Richard Benjamins, cofundador da OdiseIA, um observatório do impacto social e ético da inteligência artificial, não acredita nos modelos totalmente descentralizados. “Enquanto ninguém estiver infectado funcionam bem, mas numa segunda fase, quando se confirma que tem o vírus, seria melhor um modelo centralizado, para evitar falsos positivos e riscos para a segurança”. Benjamins considera que estes sistemas podem ser úteis, embora estejam longe de ser a única solução. E dá a volta no argumento de que não seria ético usar estes dados durante a crise. “Se sua efetividade ficar demonstrada, o que não seria ético seria não usá-los.”

Questão de confiança

Em 21 de março, 60 advogados, acadêmicos e especialistas assinaram uma carta para apoiar o Governo espanhol em seu uso da tecnologia durante a crise. O Regulamento Geral de Proteção de Dados da UE permite ao Executivo manejar dados de forma excepcional nestas circunstâncias. Mas os signatários recordaram as limitações ao Governo: que seja seguro e proporcional, que a conservação de informação tenha um fim e expire, e que o desenvolvimento das ferramentas seja cuidadoso com esses dados. Também pediam “fugir das soluções tecnológicas privadas com fins lucrativos”.

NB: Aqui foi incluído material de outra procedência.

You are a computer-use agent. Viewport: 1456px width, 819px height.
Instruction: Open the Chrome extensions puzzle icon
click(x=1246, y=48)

O consenso sobre estes pontos inclui não só os especialistas, mas também os Governos e, no papel, as grandes empresas tecnológicas. O problema é fazer que sejam cumpridos, porque uma vez que certos dados são compartilhados é difícil saber aonde vão parar. E transmitir aos cidadãos a confiança de que sua informação será tratada de forma respeitosa é básico para que participem destas soluções.